Com o título “Para a Capital apenas restrições e pacientes. Nada de vacinas!”, a CDL reclama da decisão da SES (Secretaria Estadual de Saúde), sobre vacinação de todos os maiores de 18 anos na região de fronteira assim que a Janssen chegar, o que ainda não há previsão.

“Não bastasse recebermos toda essa sobrecarga em nosso sistema hospitalar, ainda somos atacados com decretos que impõem rígidas restrições, com mudanças abruptas nos critérios das bandeiras e com mais ameaças de fechamentos”.

Segundo o presidente da CDL, Adelaido Vila, a entidade não é contrária que a vacina chegue ao interior, mas é preciso “equilíbrio”. Para justificar o que considera injustiça, cita um estudo já divulgado pela prefeitura de Campo Grande. “Nossa Capital, além de ter a maior população, ainda recebe pacientes de todo o Estado. De acordo com auditoria realizada pela Prefeitura, 65% da capacidade hospitalar da cidade foi ocupada, nas últimas semanas, por pessoas que vieram em busca de socorro, fugindo da falta de estrutura da saúde pública no interior”, alega a entidade.

“Auditoria fake” – Durante live nesta sexta-feira (25), o secretário estadual de Saúde, Geraldo Resende, rebateu as críticas feitas pela Câmara dos Dirigentes Lojistas ao estudo imunológico que será realizado nos municípios da fronteira de MS.

Disse que a auditoria anunciada pela prefeitura é falsa. “O Denasus [Departamento Nacional de Auditoria do Sistema Único de Saúde] não fez auditoria na Santa Casa de Campo Grande, no Hospital Regional de Mato Grosso do Sul e nem no Hospital Universitário. Essa dita auditoria é uma auditoria fake, não existe”.

O Denasus, por meio de ofício, informou que “não realizou nenhuma auditoria para verificar ocupação dos leitos de UTI nos hospitais: Santa Casa, Hospital Regional de Mato Grosso do Sul e HUMAP (Hospital Universitário Maria Aparecida Pedrossian), no período de 01/05/2021 a 18/06/2021”.

Geraldo garante que Campo Grande utilizou apenas um dia de levantamento, o mais crítico, onde havia mais pacientes do interior, para fazer aquela análise.

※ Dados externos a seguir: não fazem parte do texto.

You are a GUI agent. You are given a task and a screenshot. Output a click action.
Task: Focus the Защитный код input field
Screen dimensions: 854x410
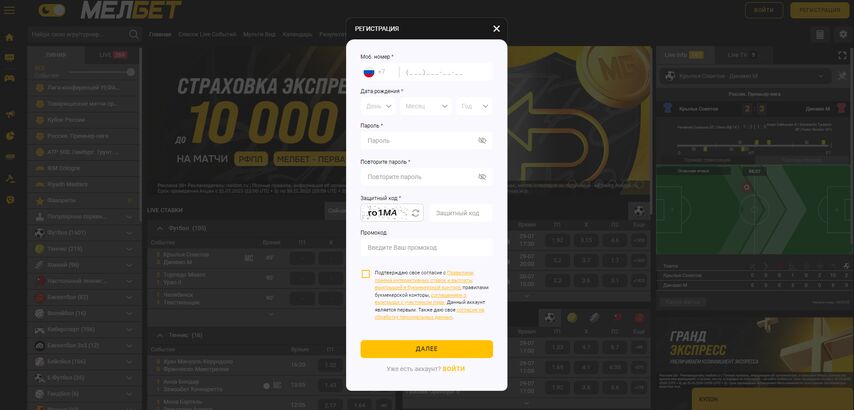(461, 213)
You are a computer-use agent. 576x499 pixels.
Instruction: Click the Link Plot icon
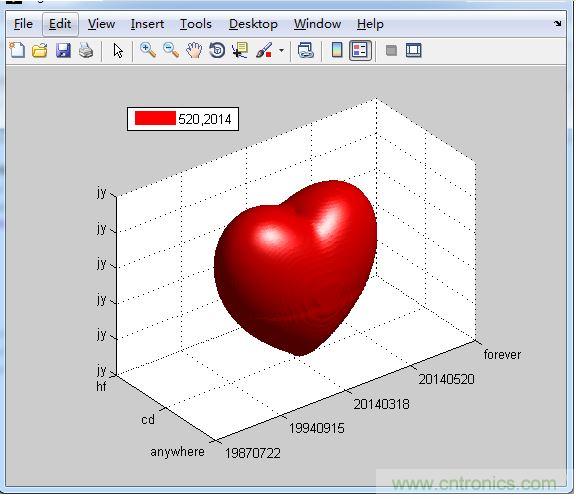[x=306, y=50]
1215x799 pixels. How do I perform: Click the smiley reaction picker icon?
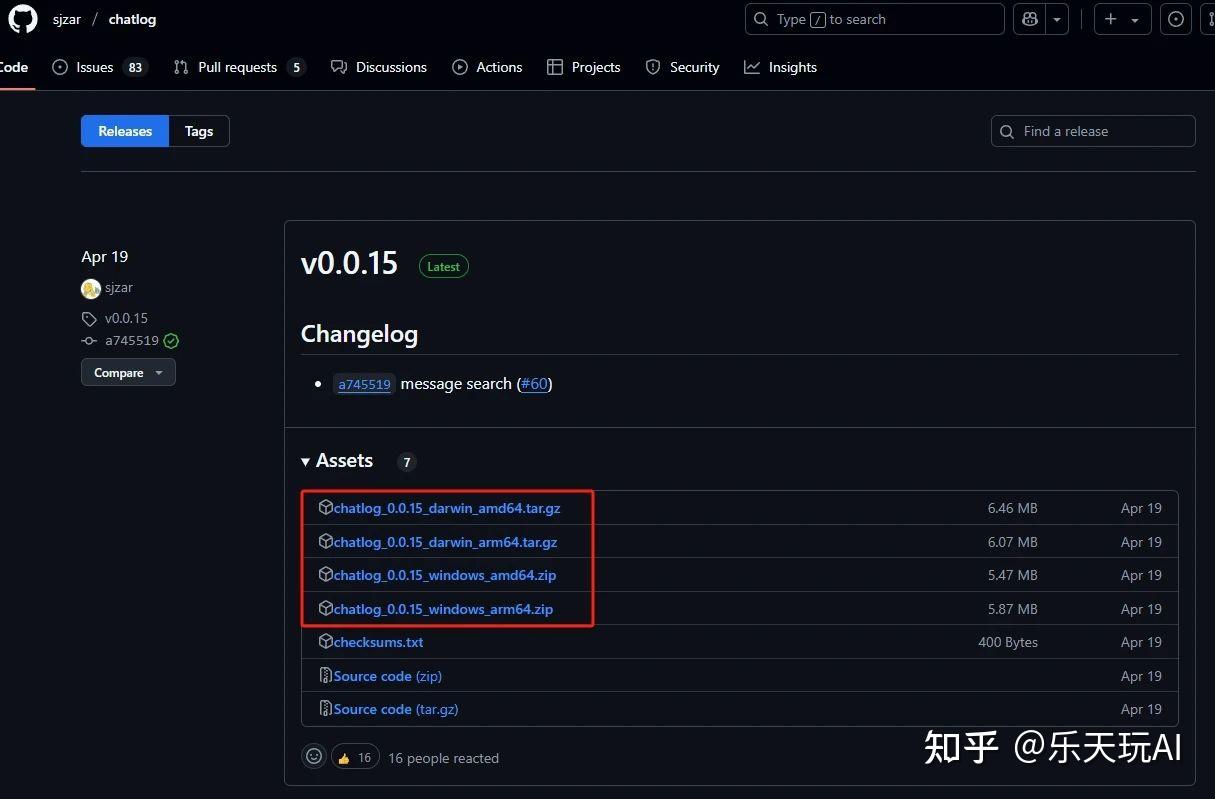[x=313, y=757]
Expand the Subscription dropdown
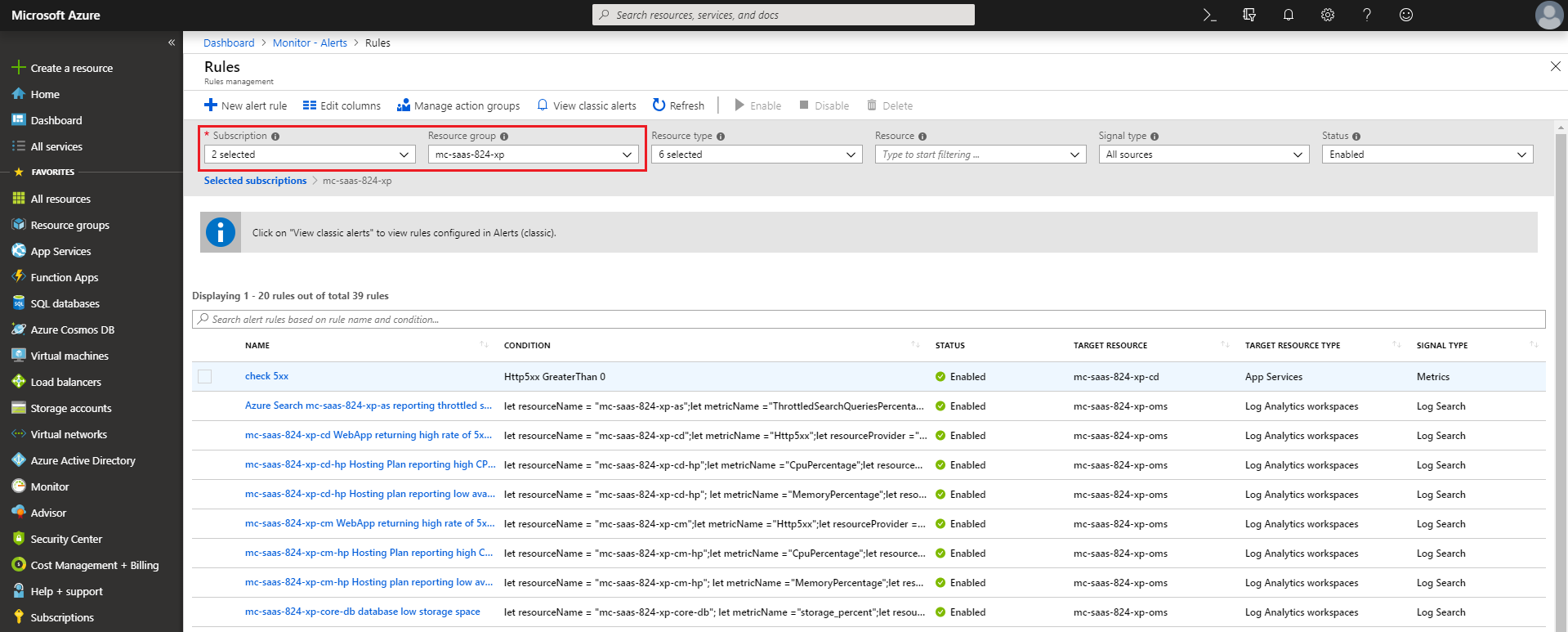The height and width of the screenshot is (632, 1568). (x=310, y=155)
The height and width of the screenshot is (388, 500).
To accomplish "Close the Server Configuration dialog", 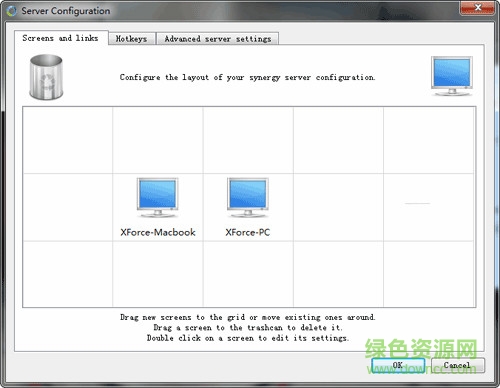I will coord(477,7).
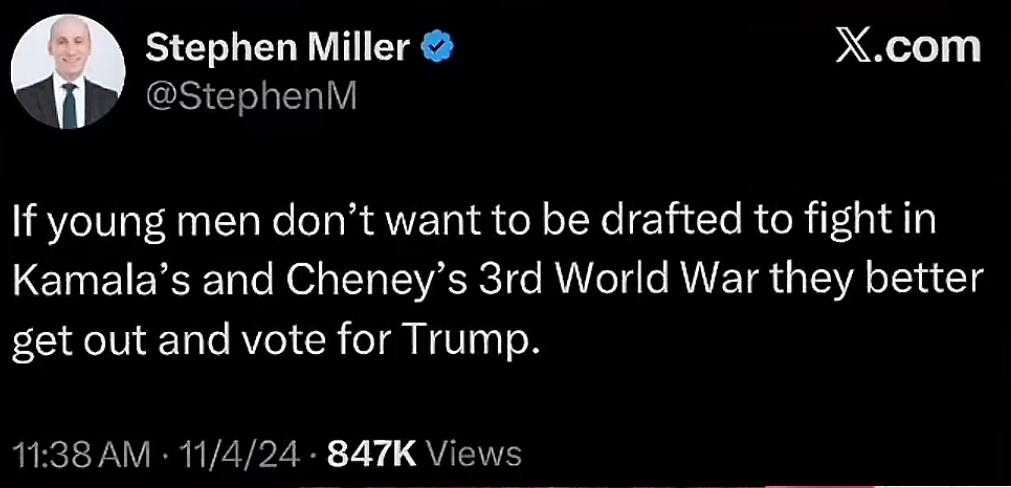The width and height of the screenshot is (1011, 488).
Task: Click the word "Trump" in the tweet
Action: click(x=484, y=342)
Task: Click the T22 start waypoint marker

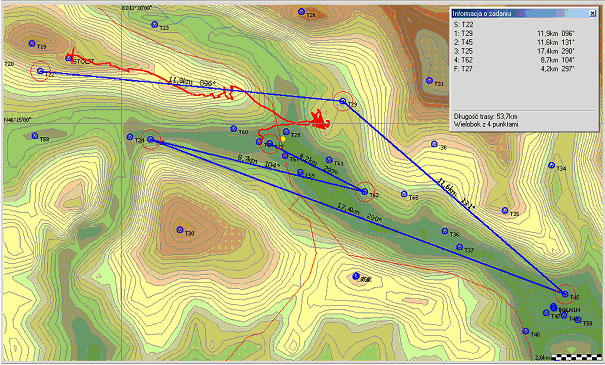Action: point(40,71)
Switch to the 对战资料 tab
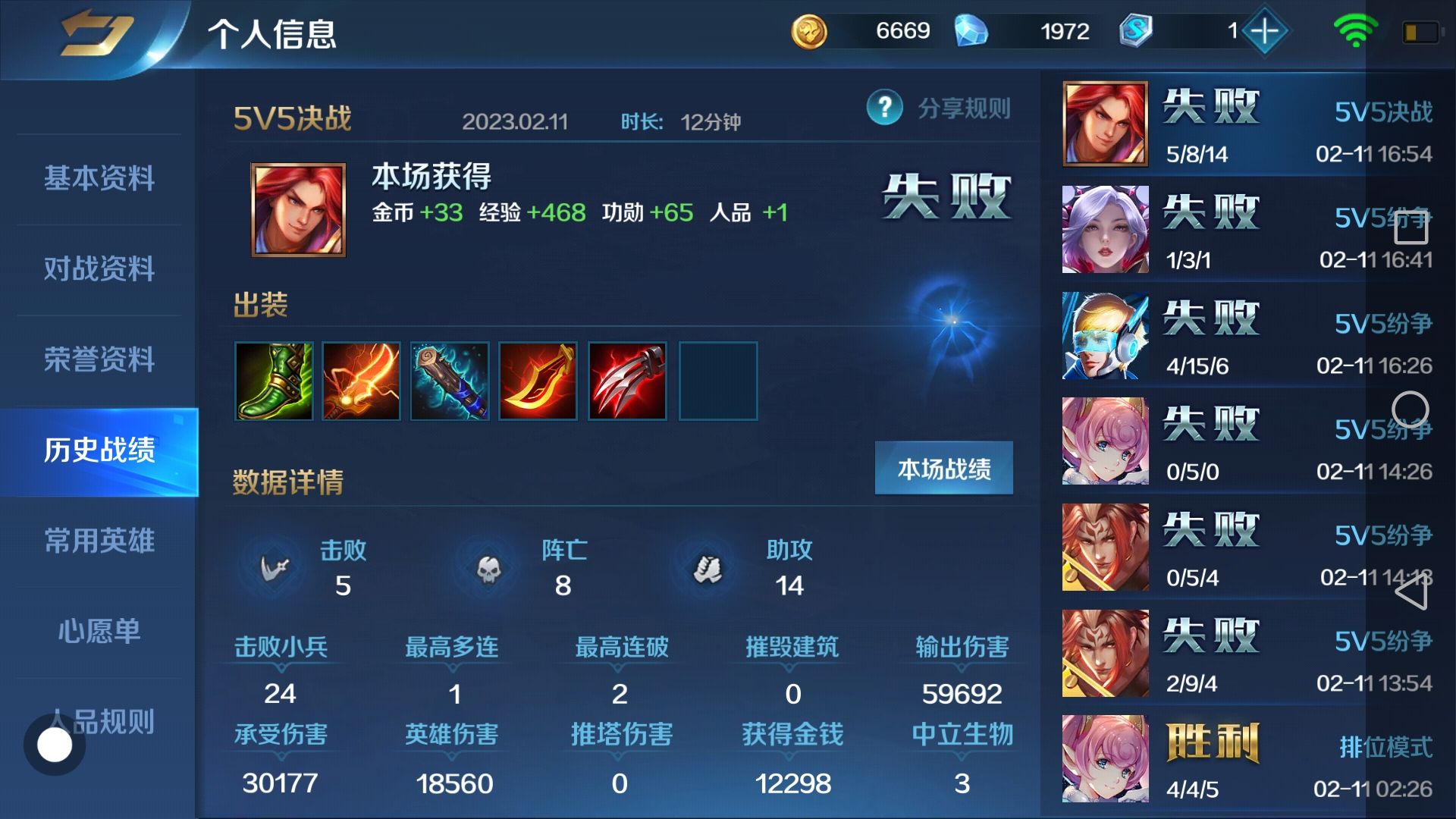Image resolution: width=1456 pixels, height=819 pixels. coord(99,269)
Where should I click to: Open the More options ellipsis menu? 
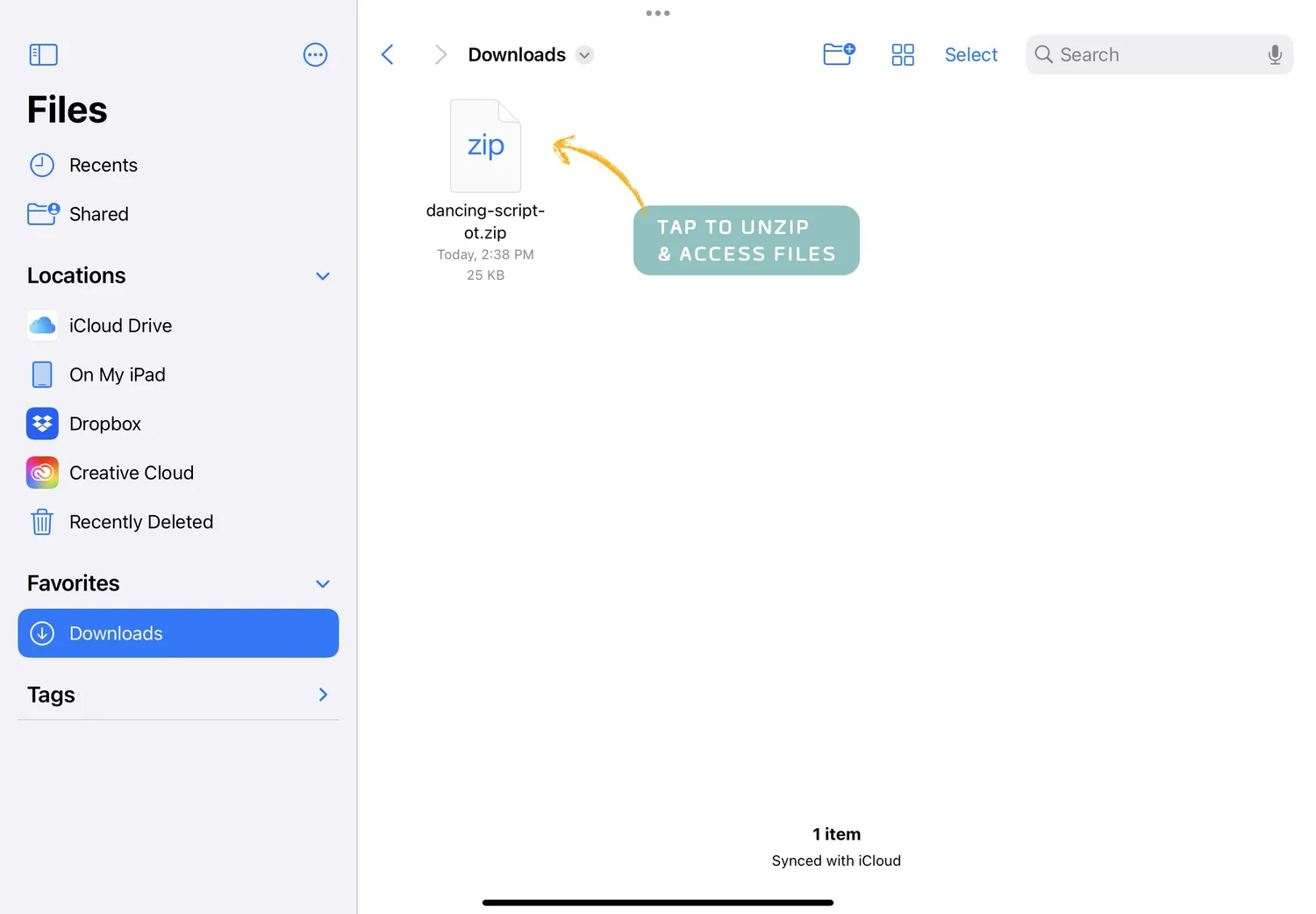315,54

Segundo os dados apresentados por ele, considerando toda a série histórica, a maioria dos pacientes é de Campo Grande.

Segundo ele, a ampla maioria de pacientes que ocupam leitos de UTI nos hospitais da Santa Casa, Regional e Universitário são moradores da Capital. “Isso é o que diz relatório feito pela coordenadora geral do Núcleo Estadual do Ministério da Saúde em Mato Grosso do Sul, Silvia Raquel Bambokian”, diz Geraldo.

Sobre as vacinas, o secretário avalia que contrariar o que foi pré-estabelecido seria “romper com a palavra” com os municípios e também com o Ministério da Saúde. “Romperíamos com a palavra e ela tem um significado muito forte. Não dá para verificarmos alguns setores que querem ‘jogar contra’, querem ‘melar o jogo’ agora”, alfinetou sem citar a CDL.

O titular da SES lembrou já que essas cidades vão receber essas doses agora, os imunizantes que viriam futuramente a elas poderá ser destinado para os outros 66 municípios. “O Estado tem oportunidade histórica de ser o estado que vai sair mais precocemente dessa pandemia”, finaliza.